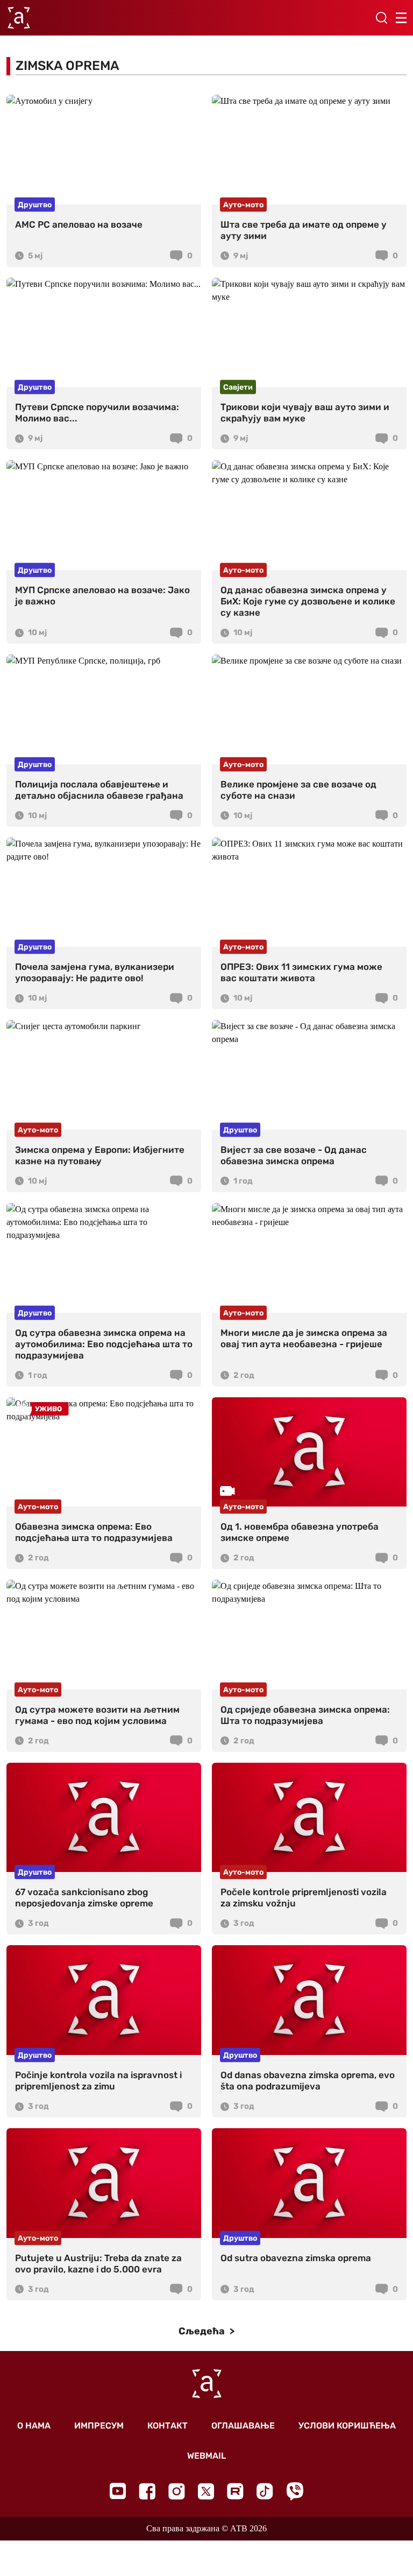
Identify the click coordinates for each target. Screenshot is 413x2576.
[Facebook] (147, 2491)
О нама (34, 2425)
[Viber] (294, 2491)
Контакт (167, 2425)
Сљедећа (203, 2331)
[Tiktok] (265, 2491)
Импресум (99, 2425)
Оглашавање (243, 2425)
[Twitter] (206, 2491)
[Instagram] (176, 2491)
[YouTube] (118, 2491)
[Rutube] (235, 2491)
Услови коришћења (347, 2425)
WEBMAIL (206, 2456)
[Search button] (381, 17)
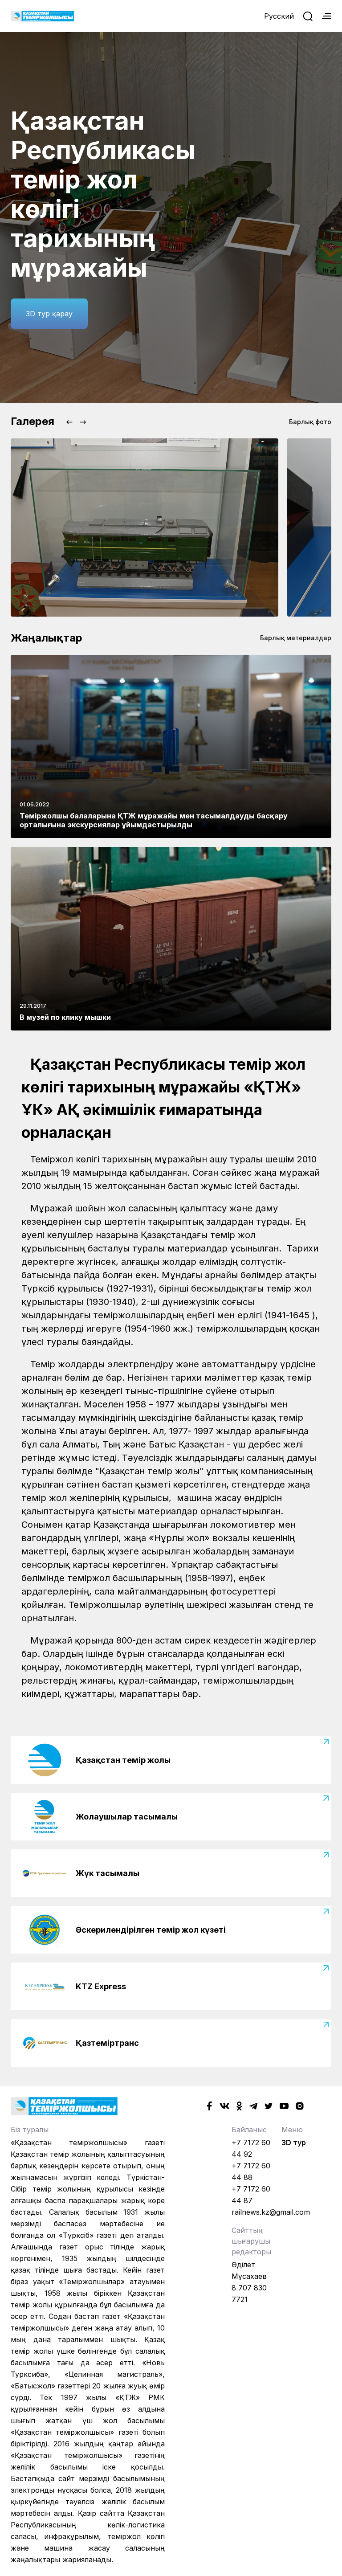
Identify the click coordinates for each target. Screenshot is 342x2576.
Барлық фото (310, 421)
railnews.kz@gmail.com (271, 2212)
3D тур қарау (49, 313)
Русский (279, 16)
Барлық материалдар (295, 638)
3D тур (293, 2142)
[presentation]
-*-
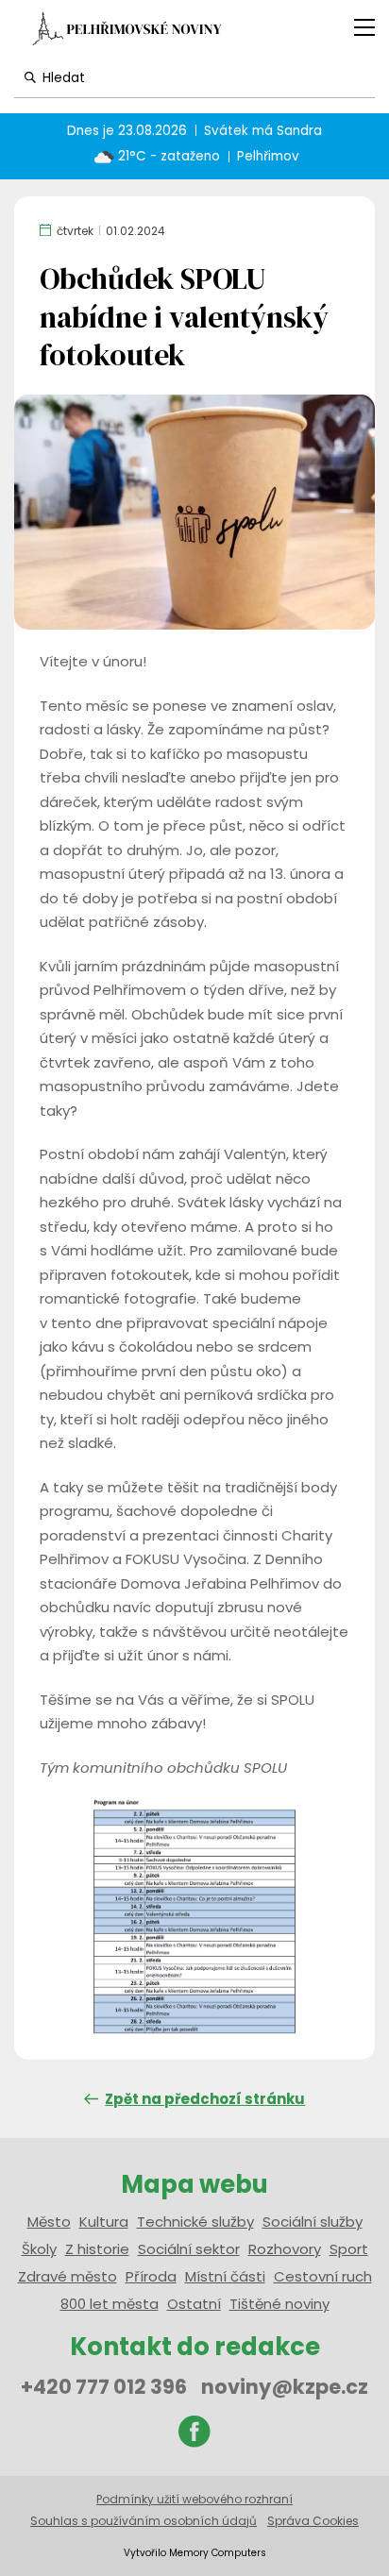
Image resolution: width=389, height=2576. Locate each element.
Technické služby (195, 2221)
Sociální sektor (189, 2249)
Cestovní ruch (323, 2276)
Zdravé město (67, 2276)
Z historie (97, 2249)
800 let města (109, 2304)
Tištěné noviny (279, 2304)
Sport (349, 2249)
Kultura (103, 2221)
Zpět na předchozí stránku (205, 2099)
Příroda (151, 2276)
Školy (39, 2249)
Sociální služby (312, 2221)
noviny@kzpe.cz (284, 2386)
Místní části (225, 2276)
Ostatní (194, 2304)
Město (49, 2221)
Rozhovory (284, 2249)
-*-
→ EXERCISE BRIEF: Exact copy, no pictures. Write out the lines in the entries above, starting with the line with "[Tiktok] (265, 2491)" and going on through the line with "[presentation]", keeping both.

→ SOLUTION TO THE EXERCISE:
[Tiktok] (265, 2491)
Импресум (99, 2425)
Оглашавање (243, 2425)
[Twitter] (206, 2491)
[Instagram] (176, 2491)
[YouTube] (118, 2491)
[Rutube] (235, 2491)
Услови коришћења (347, 2425)
WEBMAIL (206, 2456)
[Search button] (381, 17)
Identify the click coordinates for each target. Screenshot is 342x2576.
Барлық фото (310, 421)
railnews.kz@gmail.com (271, 2212)
3D тур қарау (49, 313)
Русский (279, 16)
Барлық материалдар (295, 638)
3D тур (293, 2142)
[presentation]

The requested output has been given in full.